In genere nell' immaginario popolare è proprio sotto una grande pietra che si nasconde il tesoro, basta solo rompere o girare la “pentma”. Ci sono molti luoghi indiziati per essere sedi di “acchiature”. Luoghi a volte anche “maledetti” come il Monte Salete sede di un' antica fortezza romana; ma questa è tutta un' altra storia. A volte è come se il tesoro chiamasse qualcuno per essere scoperto, un richiamo che spesso può rivelarsi essere ingannevole.

A tale proposito vi racconterò un aneddoto frutto della fantasia popolare. Una notte un contadino sognò l' acchiatura in una campagna che aveva già veduto durante la sua vita e che ricordava abbastanza bene. Memorizzato il punto si recò insieme al suo compare sul luogo del possibile ritrovamento. Era una zona di macchia mediterranea piena di arbusti, cipuddazze, calaprici e spadune. Sul terreno affiorava una grande pentma, che probabilmente rappresentava il coperchio del ricco tesoro.
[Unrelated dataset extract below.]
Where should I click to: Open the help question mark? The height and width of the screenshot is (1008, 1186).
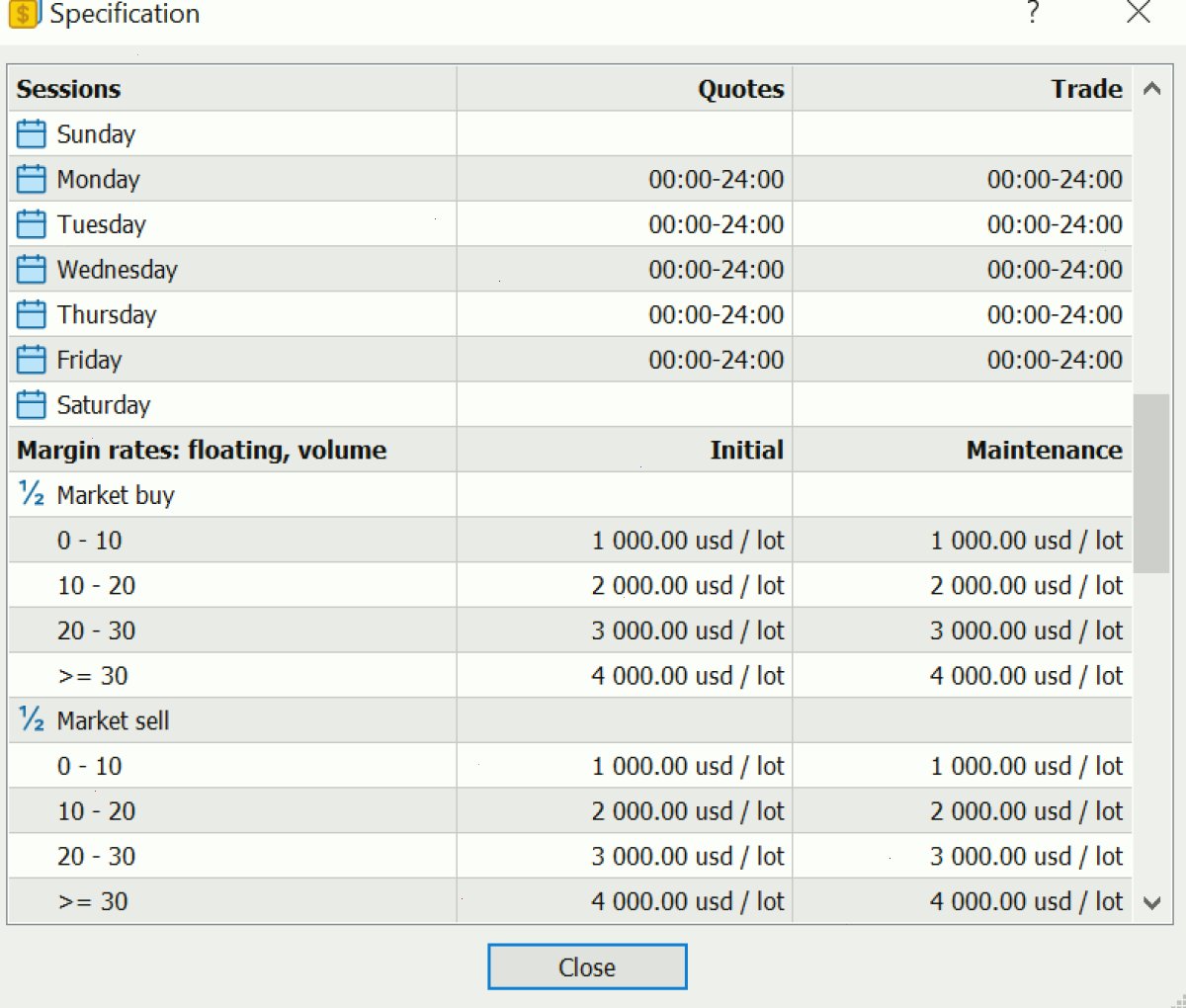pyautogui.click(x=1033, y=14)

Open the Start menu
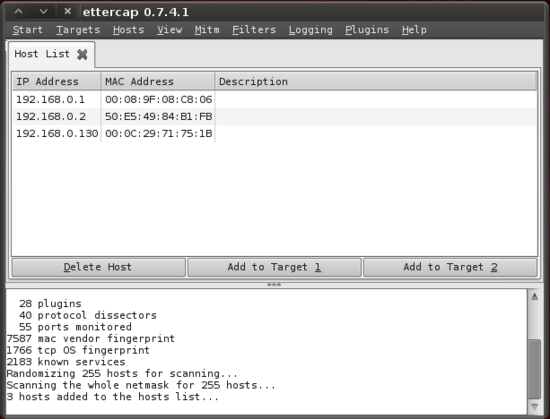click(x=27, y=30)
Il contadino ed il suo compare allora riuscirono a togliere dapprima lo strato di terra che ricopriva la grande pietra fino a notare che su di essa vi era incisa una frase che diceva “Jat' a cci mi vota”, cioè “Beato a chi riuscirà a girarmi”. E allora i due compari motivati da ciò che avevano letto sulla pentma si impegnarono strenuamente a girare l' enorme e pesantissimo masso e dopo una giornata intera quasi all' imbrunire riuscirono a ribaltarlo.

 

 



Però li attese una bruttissima sorpresa: sotto l' enorme pentma non c' era la benchè minima ombra di un tesoro. C' era invece un' altra scritta che diceva: ”E mò ca m'é vutatu, tuttu lu culu m' è difriscatu” cioè :”Ed ora che mi hai ribaltato, mi hai rinfrescato tutto il lato posteriore”. Per molti il racconto terminava così, con una fregatura. Per altri invece il racconto continuava.

Infatti i due compari frustrati a causa dell' inutile lungo, infruttuoso ed estenuante lavoro iniziarono a picconare con rabbia l' enorme pentma che rompendosi fece venir fuori un grande tesoro.